Start of THE DATA

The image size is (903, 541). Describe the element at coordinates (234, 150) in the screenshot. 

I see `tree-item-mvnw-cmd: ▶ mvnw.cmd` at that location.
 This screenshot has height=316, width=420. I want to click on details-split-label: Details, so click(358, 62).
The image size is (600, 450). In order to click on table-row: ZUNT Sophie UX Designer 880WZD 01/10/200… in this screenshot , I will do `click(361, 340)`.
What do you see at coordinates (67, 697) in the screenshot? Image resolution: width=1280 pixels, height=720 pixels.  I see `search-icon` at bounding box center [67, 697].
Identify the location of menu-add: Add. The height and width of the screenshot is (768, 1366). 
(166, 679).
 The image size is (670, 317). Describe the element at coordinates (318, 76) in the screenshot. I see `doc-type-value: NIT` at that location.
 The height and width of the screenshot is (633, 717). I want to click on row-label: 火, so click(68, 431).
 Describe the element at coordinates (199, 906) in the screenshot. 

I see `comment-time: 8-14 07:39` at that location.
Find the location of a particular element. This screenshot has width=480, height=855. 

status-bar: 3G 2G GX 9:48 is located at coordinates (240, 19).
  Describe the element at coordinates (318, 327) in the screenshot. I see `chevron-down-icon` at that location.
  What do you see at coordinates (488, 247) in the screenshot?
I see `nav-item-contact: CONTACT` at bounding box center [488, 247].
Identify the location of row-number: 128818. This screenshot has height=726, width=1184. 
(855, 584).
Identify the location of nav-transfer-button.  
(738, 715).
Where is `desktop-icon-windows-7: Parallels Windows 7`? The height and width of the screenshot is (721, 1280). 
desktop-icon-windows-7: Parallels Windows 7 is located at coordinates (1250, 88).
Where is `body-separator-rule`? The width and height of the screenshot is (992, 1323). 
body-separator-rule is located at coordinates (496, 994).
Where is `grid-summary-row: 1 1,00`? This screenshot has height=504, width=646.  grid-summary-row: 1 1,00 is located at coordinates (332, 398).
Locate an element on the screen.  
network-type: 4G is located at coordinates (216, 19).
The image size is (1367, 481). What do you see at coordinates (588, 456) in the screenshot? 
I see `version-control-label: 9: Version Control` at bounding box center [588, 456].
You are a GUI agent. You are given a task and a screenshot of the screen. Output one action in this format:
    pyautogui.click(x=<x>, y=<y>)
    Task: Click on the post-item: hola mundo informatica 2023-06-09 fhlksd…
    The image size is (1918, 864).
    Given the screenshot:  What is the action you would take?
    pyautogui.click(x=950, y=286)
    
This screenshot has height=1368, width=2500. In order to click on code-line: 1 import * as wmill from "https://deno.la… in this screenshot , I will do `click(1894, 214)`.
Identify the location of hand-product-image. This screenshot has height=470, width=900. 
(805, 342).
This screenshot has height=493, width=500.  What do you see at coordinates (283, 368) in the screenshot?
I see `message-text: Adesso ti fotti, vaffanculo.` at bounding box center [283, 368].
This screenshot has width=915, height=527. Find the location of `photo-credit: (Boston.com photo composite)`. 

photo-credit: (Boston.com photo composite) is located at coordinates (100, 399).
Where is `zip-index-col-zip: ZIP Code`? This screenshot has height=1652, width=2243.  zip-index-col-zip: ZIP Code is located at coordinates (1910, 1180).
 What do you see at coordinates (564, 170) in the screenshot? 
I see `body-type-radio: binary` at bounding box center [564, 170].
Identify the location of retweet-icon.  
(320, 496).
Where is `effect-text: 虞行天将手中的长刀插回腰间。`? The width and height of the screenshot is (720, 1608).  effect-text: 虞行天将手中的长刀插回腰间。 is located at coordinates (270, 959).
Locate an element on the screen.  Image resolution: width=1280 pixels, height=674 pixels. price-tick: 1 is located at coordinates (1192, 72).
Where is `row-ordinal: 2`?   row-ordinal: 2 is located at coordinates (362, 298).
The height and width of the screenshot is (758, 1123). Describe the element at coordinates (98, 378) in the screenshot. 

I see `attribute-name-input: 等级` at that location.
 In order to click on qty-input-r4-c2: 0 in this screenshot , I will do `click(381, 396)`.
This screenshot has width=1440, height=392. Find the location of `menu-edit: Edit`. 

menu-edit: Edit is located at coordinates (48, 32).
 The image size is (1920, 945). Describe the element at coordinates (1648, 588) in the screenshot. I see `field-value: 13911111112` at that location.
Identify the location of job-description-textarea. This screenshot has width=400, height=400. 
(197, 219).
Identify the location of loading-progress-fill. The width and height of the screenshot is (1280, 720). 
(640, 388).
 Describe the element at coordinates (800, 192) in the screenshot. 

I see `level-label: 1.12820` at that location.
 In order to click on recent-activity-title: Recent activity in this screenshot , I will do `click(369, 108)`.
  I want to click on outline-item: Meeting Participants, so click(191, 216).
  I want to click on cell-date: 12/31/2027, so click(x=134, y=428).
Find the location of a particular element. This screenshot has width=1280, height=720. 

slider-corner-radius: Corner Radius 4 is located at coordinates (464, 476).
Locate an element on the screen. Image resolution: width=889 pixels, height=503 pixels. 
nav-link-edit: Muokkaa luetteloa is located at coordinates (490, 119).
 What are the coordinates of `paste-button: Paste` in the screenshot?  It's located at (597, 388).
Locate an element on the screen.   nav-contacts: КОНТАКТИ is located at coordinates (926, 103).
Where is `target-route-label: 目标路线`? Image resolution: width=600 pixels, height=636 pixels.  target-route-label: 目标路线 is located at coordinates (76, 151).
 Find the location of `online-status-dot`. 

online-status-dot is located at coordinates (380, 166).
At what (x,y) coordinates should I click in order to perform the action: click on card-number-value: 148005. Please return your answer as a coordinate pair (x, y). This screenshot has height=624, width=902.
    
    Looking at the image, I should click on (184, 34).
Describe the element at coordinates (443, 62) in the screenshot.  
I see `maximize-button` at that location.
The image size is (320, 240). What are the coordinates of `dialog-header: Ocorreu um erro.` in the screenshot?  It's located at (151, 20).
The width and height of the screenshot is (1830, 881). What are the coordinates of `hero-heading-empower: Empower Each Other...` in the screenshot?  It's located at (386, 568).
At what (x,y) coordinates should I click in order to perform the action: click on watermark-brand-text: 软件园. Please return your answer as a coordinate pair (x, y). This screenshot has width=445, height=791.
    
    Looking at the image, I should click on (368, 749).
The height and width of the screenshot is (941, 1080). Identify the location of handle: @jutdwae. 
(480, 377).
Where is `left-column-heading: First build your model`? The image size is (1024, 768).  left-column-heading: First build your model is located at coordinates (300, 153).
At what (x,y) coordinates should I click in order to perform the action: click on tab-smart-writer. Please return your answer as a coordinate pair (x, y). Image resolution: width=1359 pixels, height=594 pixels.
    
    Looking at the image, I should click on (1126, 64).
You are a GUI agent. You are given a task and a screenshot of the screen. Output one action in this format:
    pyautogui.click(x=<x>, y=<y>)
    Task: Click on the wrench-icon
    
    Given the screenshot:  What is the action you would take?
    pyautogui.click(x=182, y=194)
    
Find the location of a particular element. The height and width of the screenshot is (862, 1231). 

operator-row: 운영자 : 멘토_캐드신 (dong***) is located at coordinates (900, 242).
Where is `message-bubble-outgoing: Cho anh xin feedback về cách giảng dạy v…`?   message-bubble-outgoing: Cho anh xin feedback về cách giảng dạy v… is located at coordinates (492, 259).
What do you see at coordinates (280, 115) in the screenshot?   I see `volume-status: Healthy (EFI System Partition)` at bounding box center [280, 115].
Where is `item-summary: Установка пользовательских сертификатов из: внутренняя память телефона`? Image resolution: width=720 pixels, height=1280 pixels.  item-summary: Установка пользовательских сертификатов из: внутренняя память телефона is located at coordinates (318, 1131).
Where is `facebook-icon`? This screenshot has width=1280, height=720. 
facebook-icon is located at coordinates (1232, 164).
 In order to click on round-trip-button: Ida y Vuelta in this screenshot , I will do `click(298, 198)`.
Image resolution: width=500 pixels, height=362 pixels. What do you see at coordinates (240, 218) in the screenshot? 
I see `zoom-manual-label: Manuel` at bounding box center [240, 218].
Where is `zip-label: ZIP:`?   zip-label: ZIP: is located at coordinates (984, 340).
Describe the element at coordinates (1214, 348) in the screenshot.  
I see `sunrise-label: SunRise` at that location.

End of THE DATA

Starting at the line that contains "Locate an element on the screen. Image" and stopping after the line that contains "coordinates (926, 103).", recast those entries as a Markdown table with the columns Row and Line, omitting any blank lines.

▶ SOLVED PROBLEM
| Row | Line |
|---|---|
| 1 | Locate an element on the screen. Image resolution: width=889 pixels, height=503 pixels.  |
| 2 | nav-link-edit: Muokkaa luetteloa is located at coordinates (490, 119). |
| 3 |  What are the coordinates of `paste-button: Paste` in the screenshot?  It's located at (597, 388). |
| 4 | Locate an element on the screen.   nav-contacts: КОНТАКТИ is located at coordinates (926, 103). |